Required work:
Exact copies of the lines from the one holding "Where should I click to: Switch" through the last line of the entries below are to be printed, with pictures omitted.
### Data to process
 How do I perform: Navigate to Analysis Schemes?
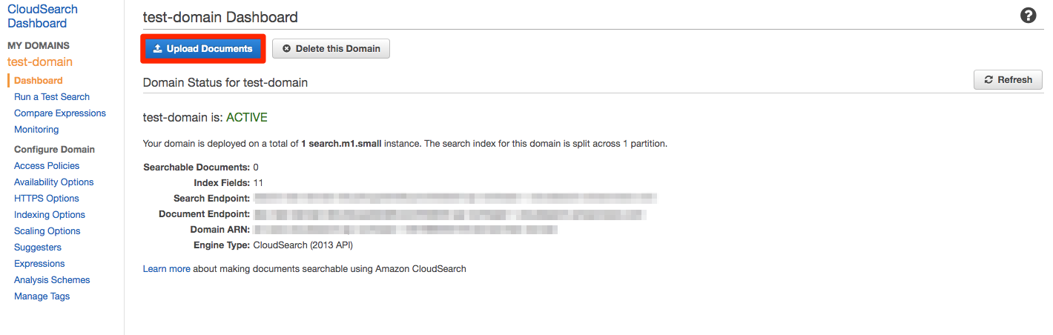pyautogui.click(x=52, y=280)
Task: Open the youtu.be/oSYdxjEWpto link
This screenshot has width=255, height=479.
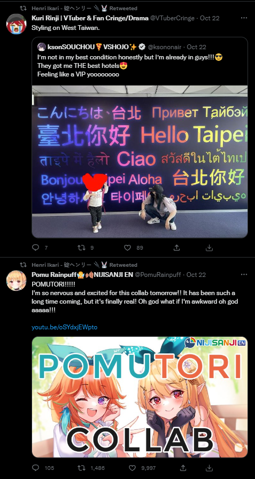Action: (x=65, y=327)
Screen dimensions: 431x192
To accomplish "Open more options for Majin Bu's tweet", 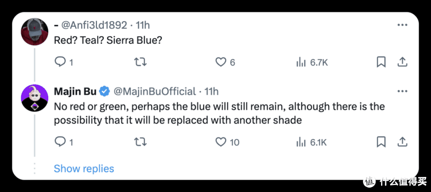I will 402,91.
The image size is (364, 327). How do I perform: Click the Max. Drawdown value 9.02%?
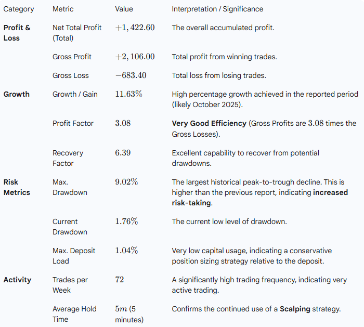126,182
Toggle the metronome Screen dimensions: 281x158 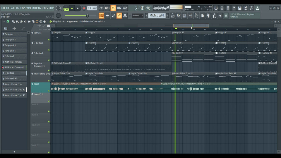(x=101, y=8)
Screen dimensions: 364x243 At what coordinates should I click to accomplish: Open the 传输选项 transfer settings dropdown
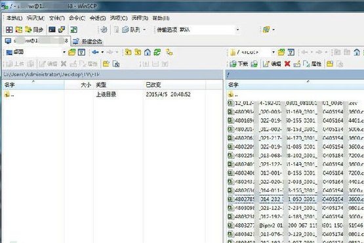point(237,30)

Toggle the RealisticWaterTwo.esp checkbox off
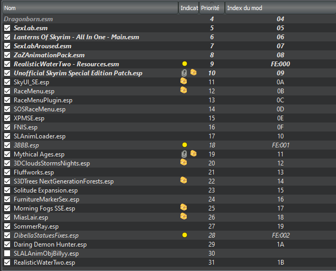pos(7,263)
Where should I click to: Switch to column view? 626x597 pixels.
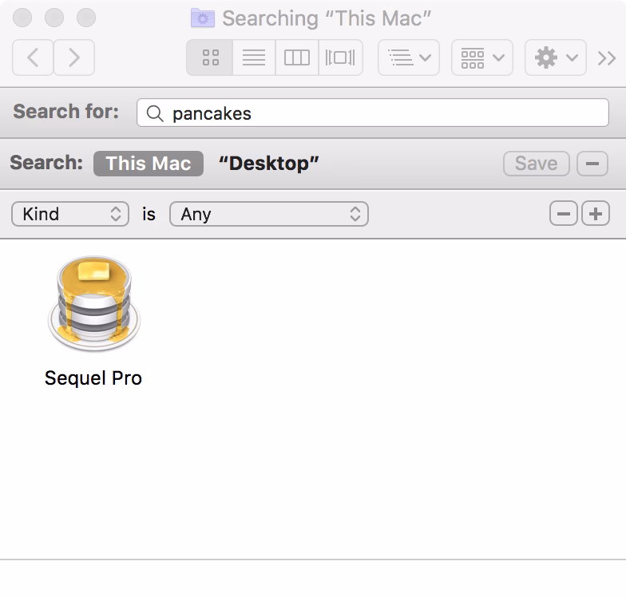(297, 57)
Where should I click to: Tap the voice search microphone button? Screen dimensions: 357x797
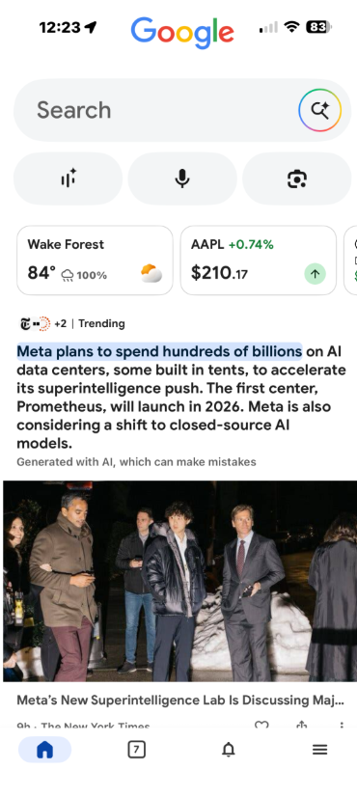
######
Solution for this exercise:
Where should I click to: Switch to column view? 626x597 pixels.
(297, 57)
Where should I click to: Tap the voice search microphone button? Screen dimensions: 357x797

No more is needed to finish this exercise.